Communities of Bur and herdsmen in South Sudan have resolved to share pastures and water points and buried their differences in dry seasons
“We have agreed together to hold anyone that will cause conflict between us accountable, like thieves of goats and cattle,” said Oburak Alex, landlord of Bur who oversees all traditional rituals and land ownership disputes in the area.
The Bur community in Eastern Equatoria has frequently voiced concerns over aggressive behaviours displayed by pastoralists from Torit East. Incidents of rape, elopement, adultery and destroying crops by letting cattle graze on farmlands, are among the transgressions that have upset the people of Bur.
With indications that violence may have been about to escalate, the Civil Affairs Division of the United Nations in South Sudan decided to support an inter-communal forum aimed at resolving conflicts and strengthen traditional mechanisms to address disputes.

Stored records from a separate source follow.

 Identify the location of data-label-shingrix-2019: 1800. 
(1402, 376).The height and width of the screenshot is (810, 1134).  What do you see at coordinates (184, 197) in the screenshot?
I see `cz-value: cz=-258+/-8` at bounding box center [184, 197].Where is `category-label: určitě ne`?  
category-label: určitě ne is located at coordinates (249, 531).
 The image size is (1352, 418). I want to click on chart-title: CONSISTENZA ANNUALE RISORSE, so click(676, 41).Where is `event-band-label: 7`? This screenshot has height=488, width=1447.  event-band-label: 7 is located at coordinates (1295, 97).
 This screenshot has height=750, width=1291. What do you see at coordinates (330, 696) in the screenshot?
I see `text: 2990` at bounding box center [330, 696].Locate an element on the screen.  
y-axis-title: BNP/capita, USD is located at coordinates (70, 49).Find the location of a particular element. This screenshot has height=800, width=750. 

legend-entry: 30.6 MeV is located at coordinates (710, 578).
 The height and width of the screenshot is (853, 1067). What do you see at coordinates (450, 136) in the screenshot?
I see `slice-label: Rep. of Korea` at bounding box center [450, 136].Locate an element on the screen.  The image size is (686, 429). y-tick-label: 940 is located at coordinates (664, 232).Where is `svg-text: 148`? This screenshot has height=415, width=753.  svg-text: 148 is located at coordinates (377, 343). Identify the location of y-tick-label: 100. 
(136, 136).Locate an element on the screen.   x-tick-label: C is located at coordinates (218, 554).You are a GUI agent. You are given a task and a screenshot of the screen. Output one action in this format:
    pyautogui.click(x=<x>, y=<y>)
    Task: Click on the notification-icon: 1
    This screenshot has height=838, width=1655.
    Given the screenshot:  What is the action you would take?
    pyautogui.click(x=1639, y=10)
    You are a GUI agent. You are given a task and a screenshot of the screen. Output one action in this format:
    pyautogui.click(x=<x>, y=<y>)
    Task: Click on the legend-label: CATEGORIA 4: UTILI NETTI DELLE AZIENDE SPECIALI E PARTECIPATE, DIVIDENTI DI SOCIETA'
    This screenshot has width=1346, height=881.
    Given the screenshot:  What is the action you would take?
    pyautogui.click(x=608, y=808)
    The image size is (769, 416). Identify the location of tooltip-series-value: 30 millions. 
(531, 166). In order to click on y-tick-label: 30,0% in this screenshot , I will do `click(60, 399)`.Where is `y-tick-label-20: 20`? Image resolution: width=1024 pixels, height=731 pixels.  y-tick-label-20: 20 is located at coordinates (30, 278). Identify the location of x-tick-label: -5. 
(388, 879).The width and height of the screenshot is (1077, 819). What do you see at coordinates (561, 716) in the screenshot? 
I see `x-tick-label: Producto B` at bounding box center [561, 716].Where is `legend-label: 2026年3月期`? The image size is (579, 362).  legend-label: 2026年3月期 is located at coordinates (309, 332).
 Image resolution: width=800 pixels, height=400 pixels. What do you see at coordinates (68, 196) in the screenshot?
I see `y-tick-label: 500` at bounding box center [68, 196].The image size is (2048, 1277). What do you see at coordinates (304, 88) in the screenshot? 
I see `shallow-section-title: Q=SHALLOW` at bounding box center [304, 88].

At the end of the two-day get-together, the feuding communities resolved to share pastures and water points and buried their differences, but with a few caveats.
“We are ready to receive them again and give them land to graze for their cattle to graze, but they have to come with their wives,” said John Okori Obi, one of the youth representatives in Bur, stressing the importance of immediately implementing the resolution agreed on to put an end to adulterous behaviour.
It was also decided that ambulating pastoralists will communicate their intended movements and appoint someone to speak on their behalf should crimes be committed.
“What you have done is commendable, so we encourage you to implement the resolutions,” said Leah Chan, a representative of the UNMISS civil affairs division in Torit.